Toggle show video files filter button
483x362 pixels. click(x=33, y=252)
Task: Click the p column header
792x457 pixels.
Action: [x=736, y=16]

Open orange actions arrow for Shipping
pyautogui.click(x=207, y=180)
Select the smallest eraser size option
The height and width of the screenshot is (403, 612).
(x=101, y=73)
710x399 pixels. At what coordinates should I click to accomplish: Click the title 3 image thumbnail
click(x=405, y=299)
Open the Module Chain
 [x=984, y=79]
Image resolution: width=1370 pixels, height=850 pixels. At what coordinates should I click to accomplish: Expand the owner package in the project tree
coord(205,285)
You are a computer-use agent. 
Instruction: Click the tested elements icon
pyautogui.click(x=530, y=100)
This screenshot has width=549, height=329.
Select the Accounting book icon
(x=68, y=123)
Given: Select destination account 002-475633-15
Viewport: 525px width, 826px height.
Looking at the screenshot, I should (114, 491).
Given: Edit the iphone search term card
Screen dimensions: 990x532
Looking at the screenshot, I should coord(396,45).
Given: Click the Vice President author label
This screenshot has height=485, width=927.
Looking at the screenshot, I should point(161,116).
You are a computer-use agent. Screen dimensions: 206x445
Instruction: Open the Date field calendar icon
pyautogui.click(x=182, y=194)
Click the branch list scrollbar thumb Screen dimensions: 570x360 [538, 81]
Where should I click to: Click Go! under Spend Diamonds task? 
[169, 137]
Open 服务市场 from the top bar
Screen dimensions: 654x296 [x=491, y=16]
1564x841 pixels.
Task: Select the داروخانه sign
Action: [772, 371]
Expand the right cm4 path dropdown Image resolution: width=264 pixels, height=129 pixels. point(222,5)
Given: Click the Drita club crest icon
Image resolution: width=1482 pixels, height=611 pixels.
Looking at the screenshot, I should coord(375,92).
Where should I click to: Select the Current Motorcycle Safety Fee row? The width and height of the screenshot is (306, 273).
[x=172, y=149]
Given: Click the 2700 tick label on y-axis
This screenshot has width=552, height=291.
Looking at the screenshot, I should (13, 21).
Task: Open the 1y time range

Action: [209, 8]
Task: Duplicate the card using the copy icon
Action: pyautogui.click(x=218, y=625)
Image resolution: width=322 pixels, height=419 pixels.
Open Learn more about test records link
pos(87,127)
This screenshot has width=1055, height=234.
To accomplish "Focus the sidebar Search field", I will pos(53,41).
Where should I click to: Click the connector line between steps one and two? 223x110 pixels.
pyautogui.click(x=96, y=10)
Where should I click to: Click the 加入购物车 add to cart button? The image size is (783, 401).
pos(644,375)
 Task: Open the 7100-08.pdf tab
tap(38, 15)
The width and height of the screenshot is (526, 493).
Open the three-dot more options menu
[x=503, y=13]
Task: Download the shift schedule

§ §

STATED PROBLEM =>
Gather every line of the rows above that contains the word "label", and copy each such line in full.

THE RESPONSE =>
Given: Click the Vice President author label
Given: Click the 2700 tick label on y-axis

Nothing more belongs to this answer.